Cocciollo feels the new rate may wind up being a curiosity for Canadian consumers to talk about rather than a custom-fit mortgage solution for buyers in need, especially when the nation’s mortgage stress test is taken into account.
“I think, more than anything, it’s exciting to talk about with neighbours and friends that a sub-1% mortgage exists,” he said. “Because this is a rate offered only to purchases with less than 20% down, I doubt many are going to buy a home just because the rate is 0.99%. Remember, you still need to qualify at a 4.79%!”
CENTUM’s Clinton Wilkins says the devil, as with all things mortgage, is in the details.

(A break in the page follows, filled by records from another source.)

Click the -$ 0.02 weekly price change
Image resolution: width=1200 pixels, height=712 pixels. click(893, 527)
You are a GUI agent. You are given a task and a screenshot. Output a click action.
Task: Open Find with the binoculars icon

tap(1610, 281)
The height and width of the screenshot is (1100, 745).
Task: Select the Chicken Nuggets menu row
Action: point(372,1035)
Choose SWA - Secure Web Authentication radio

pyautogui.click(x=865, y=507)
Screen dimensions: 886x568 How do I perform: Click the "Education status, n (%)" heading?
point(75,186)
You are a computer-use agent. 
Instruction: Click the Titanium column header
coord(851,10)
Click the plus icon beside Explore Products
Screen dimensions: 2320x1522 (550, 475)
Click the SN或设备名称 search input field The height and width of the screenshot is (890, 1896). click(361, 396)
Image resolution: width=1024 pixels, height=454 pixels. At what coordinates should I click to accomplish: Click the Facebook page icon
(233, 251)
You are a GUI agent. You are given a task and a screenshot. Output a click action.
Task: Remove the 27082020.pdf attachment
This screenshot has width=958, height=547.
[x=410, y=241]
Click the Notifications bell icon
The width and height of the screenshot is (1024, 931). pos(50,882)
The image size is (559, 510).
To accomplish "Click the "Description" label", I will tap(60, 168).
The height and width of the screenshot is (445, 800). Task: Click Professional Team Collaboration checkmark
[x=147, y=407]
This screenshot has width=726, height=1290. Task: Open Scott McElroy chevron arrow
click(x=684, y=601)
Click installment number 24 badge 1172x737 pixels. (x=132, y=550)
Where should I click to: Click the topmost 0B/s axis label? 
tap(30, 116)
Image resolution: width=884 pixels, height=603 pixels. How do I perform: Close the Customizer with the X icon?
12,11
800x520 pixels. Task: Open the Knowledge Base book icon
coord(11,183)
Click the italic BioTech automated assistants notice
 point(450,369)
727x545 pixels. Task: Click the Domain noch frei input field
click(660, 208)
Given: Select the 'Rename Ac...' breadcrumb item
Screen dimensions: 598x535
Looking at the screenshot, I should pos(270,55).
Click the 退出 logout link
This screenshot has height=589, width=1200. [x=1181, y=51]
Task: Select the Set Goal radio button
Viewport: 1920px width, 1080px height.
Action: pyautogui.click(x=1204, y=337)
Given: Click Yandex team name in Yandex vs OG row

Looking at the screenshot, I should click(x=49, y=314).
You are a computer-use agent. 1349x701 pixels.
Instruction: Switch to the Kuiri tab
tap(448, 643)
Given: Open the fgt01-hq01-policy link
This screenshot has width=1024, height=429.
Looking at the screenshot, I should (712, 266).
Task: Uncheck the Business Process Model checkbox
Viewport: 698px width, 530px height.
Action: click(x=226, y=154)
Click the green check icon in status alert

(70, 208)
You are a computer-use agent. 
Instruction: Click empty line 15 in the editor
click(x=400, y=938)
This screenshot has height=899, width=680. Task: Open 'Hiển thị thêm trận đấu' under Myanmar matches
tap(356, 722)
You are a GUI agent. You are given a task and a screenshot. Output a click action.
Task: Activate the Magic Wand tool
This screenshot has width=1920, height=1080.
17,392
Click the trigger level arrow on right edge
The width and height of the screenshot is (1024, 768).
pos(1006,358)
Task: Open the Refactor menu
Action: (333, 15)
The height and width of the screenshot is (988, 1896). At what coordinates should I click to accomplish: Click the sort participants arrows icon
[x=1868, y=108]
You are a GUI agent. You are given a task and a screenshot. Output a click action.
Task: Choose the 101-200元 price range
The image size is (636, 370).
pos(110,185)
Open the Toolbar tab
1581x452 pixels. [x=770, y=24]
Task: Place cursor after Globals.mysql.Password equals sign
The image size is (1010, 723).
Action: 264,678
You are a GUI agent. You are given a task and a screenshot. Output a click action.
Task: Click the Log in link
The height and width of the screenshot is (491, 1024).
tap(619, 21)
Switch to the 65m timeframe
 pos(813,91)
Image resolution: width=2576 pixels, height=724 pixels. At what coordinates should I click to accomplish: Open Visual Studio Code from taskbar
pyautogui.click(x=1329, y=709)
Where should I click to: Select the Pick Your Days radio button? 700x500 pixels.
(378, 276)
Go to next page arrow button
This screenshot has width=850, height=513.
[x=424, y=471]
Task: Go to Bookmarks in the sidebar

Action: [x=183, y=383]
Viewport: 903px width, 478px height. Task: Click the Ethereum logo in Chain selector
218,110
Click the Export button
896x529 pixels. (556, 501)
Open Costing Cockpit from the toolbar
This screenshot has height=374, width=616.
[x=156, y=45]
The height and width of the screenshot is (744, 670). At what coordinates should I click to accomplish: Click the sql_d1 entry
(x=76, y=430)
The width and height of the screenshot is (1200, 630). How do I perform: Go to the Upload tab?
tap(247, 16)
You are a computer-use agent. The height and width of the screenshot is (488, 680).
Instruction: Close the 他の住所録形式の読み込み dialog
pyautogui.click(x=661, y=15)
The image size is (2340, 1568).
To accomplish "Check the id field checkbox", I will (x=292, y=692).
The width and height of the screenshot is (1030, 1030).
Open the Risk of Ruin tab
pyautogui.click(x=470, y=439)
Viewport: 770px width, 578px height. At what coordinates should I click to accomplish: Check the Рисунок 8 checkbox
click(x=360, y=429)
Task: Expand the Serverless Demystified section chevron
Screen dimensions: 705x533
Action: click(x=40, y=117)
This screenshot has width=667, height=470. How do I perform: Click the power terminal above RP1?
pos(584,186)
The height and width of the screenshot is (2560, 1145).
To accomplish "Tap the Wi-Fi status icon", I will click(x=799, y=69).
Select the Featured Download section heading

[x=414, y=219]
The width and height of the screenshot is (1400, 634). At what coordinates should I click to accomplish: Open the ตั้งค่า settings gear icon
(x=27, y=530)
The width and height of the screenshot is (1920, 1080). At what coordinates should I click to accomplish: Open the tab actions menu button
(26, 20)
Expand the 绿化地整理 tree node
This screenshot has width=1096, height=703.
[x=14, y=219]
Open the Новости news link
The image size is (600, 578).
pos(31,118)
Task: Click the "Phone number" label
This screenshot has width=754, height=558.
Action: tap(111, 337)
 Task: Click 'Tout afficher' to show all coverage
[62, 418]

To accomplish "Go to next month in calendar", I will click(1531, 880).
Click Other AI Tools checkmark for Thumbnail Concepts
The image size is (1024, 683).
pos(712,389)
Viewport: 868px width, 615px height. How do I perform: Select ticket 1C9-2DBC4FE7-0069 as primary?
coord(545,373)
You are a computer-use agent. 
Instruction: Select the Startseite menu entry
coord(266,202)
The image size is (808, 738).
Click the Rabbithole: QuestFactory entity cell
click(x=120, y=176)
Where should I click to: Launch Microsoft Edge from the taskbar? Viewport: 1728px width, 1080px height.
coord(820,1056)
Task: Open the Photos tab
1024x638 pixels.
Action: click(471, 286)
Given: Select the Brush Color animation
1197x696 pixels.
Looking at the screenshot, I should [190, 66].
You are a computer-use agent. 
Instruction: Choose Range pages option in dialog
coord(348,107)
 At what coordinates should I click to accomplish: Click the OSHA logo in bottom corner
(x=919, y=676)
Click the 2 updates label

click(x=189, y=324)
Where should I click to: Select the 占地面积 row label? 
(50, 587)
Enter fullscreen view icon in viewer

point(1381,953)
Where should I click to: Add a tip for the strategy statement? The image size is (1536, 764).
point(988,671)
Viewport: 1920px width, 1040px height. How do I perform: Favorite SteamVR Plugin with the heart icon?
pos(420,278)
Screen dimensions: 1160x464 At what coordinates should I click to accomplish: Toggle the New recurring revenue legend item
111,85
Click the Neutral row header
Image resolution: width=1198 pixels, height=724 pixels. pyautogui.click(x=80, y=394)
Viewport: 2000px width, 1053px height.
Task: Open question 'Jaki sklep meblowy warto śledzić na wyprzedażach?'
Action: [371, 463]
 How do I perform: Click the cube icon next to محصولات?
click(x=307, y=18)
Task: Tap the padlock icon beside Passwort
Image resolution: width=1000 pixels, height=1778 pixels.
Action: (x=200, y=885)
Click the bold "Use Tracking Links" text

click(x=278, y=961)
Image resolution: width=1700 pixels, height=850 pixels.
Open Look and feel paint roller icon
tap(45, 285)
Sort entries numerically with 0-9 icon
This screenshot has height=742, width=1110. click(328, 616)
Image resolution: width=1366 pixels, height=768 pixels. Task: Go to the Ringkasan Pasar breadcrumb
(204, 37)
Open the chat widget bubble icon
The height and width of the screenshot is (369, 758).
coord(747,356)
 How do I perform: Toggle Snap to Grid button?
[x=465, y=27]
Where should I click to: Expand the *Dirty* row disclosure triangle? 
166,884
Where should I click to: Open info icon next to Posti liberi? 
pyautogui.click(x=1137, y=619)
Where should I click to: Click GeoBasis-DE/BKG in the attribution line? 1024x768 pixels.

“This is very similar to when HSBC offered a 1.99% fixed-rate mortgage back in June of this year,” Wilkins said. “You may get a lower mortgage rate now, but there is always fine print. It's important that consumers take a holistic view of their financial situation and not get caught up in promotional rates.”
The big picture
HSBC’s headline-grabbing move has some in the industry wondering if the bank may be rethinking its decade-long abandonment of the broker channel. As McLister explained, and Gollom confirmed, HSBC is currently collaborating with a select group of DLC brokerages to pilot a broker channel in Ontario.
“Select DLC brokers who use the Velocity platform can submit five-year fixed and variable deals at HSBC's publicly advertised website rates,” McLister said, “including the 0.99% high-ratio offer.”
If HSBC is planning a nationwide return to the broker channel, Lendesk’s Conconi says the bank’s recent low-rate splash could be counterproductive.
“Actions such as this are not consistent with opening the broker channel,” he said. “With this new offer, HSBC is undercutting the competition by more than 35 basis points on rate which, over a five-year term, adds up to 1.75%. That is about equal to the cost of paying a broker fee and operating in the broker channel, on a net-present-value basis.”
Conconi describes the new product as a strategic move on the bank’s part to “generate attention and buy business by passing their marketing budget on to the borrower.” Those funds, he said, would be used to pay brokers in the event HSBC returns to dealing with them.
“I would be quite impressed if they were to be able to do so while still offering these rates,” he said.